Let's create indicators for different course categories using sets of keywords under each course type. For example, let's build indicators for:

* English
    - Writing
    - Composition
    - Literature
    - Critical Thinking
    - Written Expression
    - Creative Arts
    - Communication
    - Literary
    - Rhetoric
    - reading
    - written communication
* Statistics
    - Quantitative Reasoning
    - biostatistics
    - statistics
* Fitness - _this does NOT include "nutrition" nor "nutrition for wellness"_
    - Health and Fitness
    - Wellness
    - Physical Education
* Nutrition - _run as a separate category_
    - nutrition
    - nutrition for wellness
    
## Explaining the code below

* `mutate()` from `dplyr` package used to create new variables in dataset
* `if_any()` also from `dplyr` package used to select multiple columns "across" which to "apply" a given function. See ["colwise" vignette for dplyr](https://dplyr.tidyverse.org/articles/colwise.html).

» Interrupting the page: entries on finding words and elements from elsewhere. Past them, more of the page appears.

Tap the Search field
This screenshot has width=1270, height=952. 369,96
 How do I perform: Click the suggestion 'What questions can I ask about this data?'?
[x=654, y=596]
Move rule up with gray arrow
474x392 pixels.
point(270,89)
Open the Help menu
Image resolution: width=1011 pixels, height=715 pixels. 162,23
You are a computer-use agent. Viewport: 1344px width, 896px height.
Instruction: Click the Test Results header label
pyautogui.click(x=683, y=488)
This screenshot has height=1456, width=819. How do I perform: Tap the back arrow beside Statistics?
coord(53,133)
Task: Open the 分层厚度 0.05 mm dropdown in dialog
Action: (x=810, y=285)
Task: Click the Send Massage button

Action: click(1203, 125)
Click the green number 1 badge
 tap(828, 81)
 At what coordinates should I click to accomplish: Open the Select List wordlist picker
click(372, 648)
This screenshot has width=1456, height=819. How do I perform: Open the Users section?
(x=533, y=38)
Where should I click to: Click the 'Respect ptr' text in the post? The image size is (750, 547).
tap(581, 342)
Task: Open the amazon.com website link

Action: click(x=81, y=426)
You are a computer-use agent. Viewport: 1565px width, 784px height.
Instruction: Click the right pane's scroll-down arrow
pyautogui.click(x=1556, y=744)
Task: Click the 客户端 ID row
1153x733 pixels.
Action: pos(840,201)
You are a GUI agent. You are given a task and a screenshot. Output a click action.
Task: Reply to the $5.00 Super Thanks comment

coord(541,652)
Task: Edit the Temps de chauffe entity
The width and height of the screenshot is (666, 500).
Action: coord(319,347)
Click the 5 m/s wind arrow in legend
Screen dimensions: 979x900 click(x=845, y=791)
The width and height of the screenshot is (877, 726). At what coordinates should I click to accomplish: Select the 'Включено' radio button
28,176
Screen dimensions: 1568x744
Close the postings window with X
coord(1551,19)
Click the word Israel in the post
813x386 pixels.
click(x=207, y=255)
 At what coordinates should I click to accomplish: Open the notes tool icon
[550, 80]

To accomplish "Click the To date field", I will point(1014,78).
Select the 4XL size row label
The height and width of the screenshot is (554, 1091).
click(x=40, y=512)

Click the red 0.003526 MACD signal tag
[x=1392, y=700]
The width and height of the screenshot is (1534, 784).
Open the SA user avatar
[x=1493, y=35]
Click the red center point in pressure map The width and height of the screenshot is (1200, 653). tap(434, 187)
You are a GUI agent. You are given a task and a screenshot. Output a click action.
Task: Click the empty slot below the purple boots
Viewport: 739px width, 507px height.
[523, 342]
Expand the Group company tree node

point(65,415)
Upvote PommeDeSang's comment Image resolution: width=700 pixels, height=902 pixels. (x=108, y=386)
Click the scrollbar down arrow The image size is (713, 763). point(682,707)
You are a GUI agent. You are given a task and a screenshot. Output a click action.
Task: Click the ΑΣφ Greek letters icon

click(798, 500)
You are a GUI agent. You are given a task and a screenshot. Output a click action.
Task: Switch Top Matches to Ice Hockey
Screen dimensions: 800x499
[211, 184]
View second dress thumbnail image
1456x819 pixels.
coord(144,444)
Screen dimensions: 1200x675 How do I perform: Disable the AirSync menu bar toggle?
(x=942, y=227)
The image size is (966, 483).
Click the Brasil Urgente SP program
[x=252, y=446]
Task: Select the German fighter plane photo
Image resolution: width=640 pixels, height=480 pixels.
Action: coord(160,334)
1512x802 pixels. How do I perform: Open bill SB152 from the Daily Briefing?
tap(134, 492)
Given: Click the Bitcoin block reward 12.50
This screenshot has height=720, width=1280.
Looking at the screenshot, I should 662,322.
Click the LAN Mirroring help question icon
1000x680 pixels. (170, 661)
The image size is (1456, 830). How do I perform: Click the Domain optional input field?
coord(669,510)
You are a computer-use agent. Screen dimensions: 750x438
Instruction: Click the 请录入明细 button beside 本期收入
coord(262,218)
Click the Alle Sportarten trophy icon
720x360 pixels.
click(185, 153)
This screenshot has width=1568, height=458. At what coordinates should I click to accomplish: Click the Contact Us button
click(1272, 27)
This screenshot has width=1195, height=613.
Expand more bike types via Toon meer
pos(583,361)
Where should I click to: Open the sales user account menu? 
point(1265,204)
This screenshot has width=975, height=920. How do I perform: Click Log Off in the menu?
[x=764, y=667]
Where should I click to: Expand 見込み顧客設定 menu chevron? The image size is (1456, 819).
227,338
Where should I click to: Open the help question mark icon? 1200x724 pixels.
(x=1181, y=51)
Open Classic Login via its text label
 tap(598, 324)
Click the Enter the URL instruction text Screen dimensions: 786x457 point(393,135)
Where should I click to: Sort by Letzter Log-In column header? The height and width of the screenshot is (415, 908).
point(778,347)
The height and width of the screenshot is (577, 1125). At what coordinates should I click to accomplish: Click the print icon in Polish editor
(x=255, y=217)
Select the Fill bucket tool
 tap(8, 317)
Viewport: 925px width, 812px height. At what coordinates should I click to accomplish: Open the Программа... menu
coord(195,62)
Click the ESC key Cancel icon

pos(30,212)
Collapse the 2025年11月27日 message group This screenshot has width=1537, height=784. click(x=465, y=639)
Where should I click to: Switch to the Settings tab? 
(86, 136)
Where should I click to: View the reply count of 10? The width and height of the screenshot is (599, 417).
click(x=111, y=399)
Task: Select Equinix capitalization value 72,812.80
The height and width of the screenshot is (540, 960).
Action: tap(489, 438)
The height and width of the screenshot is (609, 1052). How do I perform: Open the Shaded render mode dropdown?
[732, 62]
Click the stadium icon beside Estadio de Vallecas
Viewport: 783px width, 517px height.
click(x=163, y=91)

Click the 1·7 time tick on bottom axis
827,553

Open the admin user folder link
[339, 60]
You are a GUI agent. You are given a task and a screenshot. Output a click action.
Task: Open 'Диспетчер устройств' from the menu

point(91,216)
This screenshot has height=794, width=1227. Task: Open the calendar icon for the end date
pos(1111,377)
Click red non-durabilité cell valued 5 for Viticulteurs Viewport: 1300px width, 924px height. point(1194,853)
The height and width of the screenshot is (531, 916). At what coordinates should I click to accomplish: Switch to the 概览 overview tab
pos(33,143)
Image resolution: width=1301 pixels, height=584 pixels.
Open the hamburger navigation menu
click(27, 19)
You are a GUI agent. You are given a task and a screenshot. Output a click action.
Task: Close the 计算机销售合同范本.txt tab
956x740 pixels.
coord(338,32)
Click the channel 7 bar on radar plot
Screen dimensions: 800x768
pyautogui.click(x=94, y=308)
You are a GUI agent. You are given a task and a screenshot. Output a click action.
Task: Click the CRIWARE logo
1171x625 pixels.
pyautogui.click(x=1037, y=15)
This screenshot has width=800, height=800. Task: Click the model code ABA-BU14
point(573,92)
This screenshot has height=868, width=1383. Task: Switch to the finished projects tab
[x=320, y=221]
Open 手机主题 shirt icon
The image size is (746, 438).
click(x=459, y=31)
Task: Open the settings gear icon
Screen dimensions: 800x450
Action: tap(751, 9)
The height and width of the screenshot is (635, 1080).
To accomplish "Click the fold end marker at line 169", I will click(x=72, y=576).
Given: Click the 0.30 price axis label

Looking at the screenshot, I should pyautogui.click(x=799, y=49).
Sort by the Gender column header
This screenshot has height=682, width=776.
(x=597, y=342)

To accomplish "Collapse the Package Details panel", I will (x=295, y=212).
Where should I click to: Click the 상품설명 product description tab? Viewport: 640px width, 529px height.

* `.cols = ` is a list of columns or variables
* `starts_with()` is a "helpful" function from [`tidyselect` package](https://tidyselect.r-lib.org/reference/starts_with.html), loaded with `tidyr`.
* `.fns = ` could be any function like `mean()`, but here I'm using a `purrr` style `~` to "map" a function across the columns specified; see more details for [`dplyr::across()`](https://dplyr.tidyverse.org/reference/across.html).
* `str_detect()` is from [`stringr` package](https://stringr.tidyverse.org/reference/str_detect.html).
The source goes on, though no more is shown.